[INSTRUCTIONS]:
(a) Reproduce the Cambria calendar post word for word from "Photos for Calendar, Please" to "appreciated. Thank you.".
(b) In the Cambria calendar post, photos must be large enough to print on what paper size?

[GIVEN TEXT]:
That is about enough on that one – I seem to have got carried away! As I said, £10 very well spent, and currently available on board or through the shop.

Photos for Calendar, Please

Volunteers, Cambria Shop Managers and prime movers in making last year’s lovely Cambria Calendar happen, Mark and Cathy Chapman have sent me the following request.

BecalmedThames2013

Becalmed Thames 2013, from the Cliffe shore. Picture by Mark Chapman, 2013.

As you will have all been out at the weekend in the sunshine watching the almost windless Thames Match, please does anyone have any  “Photos of Cambria that are large enough to be printed on A4 for next year’s possible calendar which would obviously need printing this year. Could they please be emailed to us on our Email address markandcathychapman@yahoo.co.uk. We would be looking at putting it together mid August on”. Past and present photo’s would be appreciated. Thank you.

 

If you do not know what this translates to, I think anything bigger than about 2 Meg would do. I take mine at about 4 meg. Find the image on your computer and right-click “Open With Paint”. If it more than fills the screen it is probably detailed enough. Most mobile phone images would not be useful but check with Mark and Cathy on the email address given.

 

Thank you all for that. I sadly cannot help this year as I now live 500 miles from the nearest barge and haven’t so much as set foot on Cambria since last autumn. Ah well. Such is life.

[EXTRACTED RECORDS]:
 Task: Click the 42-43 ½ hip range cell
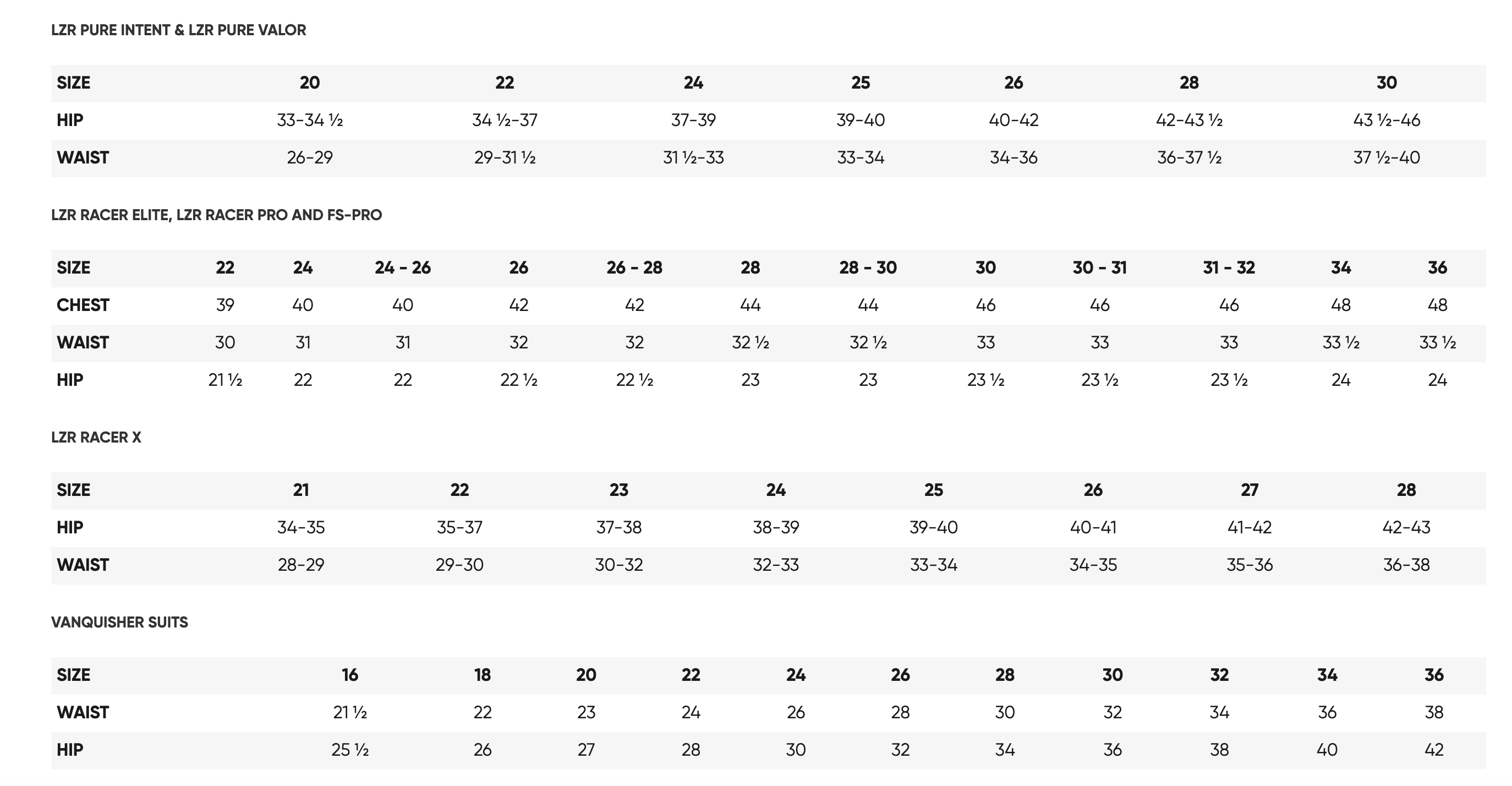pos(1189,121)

---

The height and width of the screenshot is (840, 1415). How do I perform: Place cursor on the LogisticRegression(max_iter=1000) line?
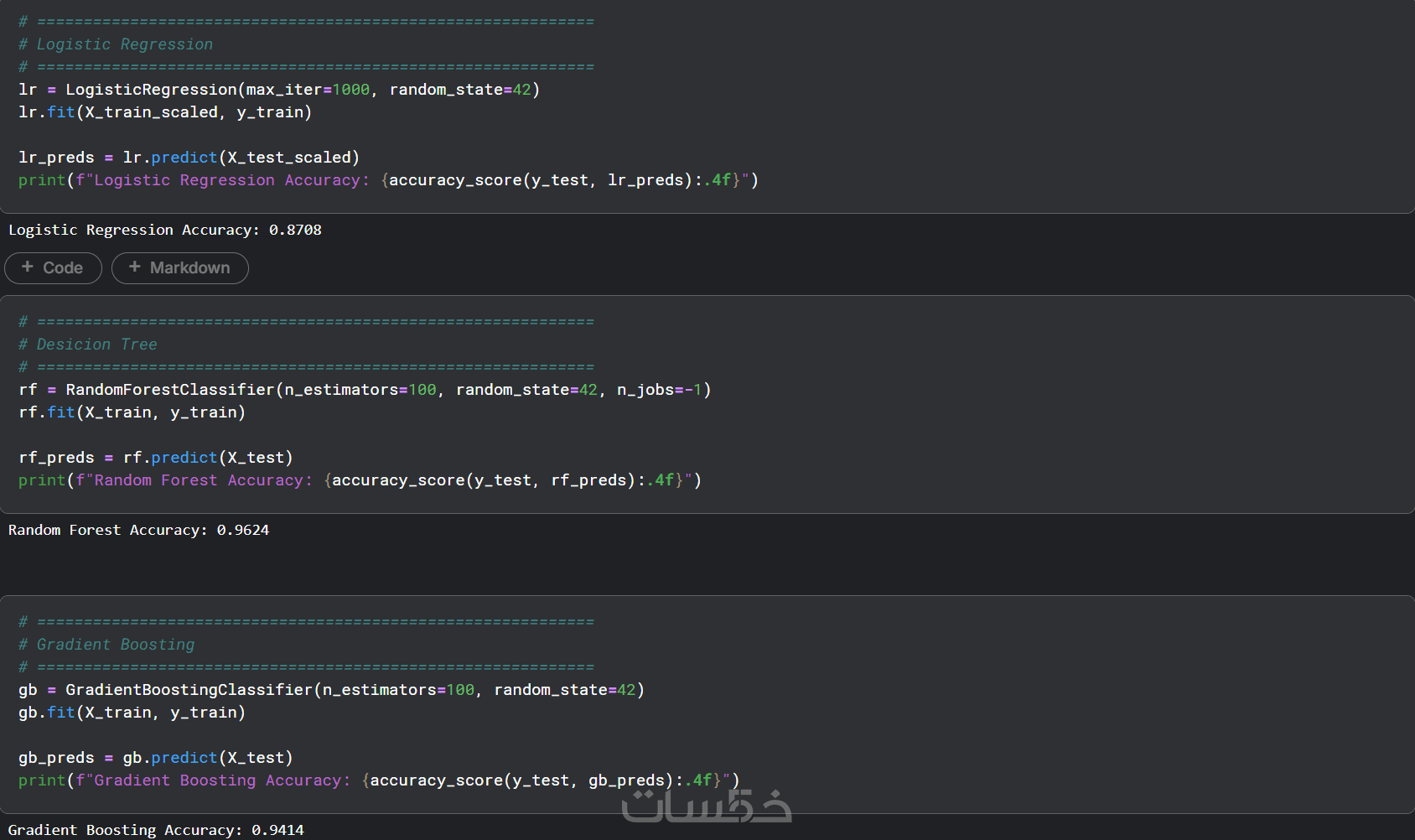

[SOLUTIONS FOR EACH TASK]:
(a)
Photos for Calendar, Please

Volunteers, Cambria Shop Managers and prime movers in making last year’s lovely Cambria Calendar happen, Mark and Cathy Chapman have sent me the following request.

BecalmedThames2013

Becalmed Thames 2013, from the Cliffe shore. Picture by Mark Chapman, 2013.

As you will have all been out at the weekend in the sunshine watching the almost windless Thames Match, please does anyone have any  “Photos of Cambria that are large enough to be printed on A4 for next year’s possible calendar which would obviously need printing this year. Could they please be emailed to us on our Email address markandcathychapman@yahoo.co.uk. We would be looking at putting it together mid August on”. Past and present photo’s would be appreciated. Thank you.

(b) A4.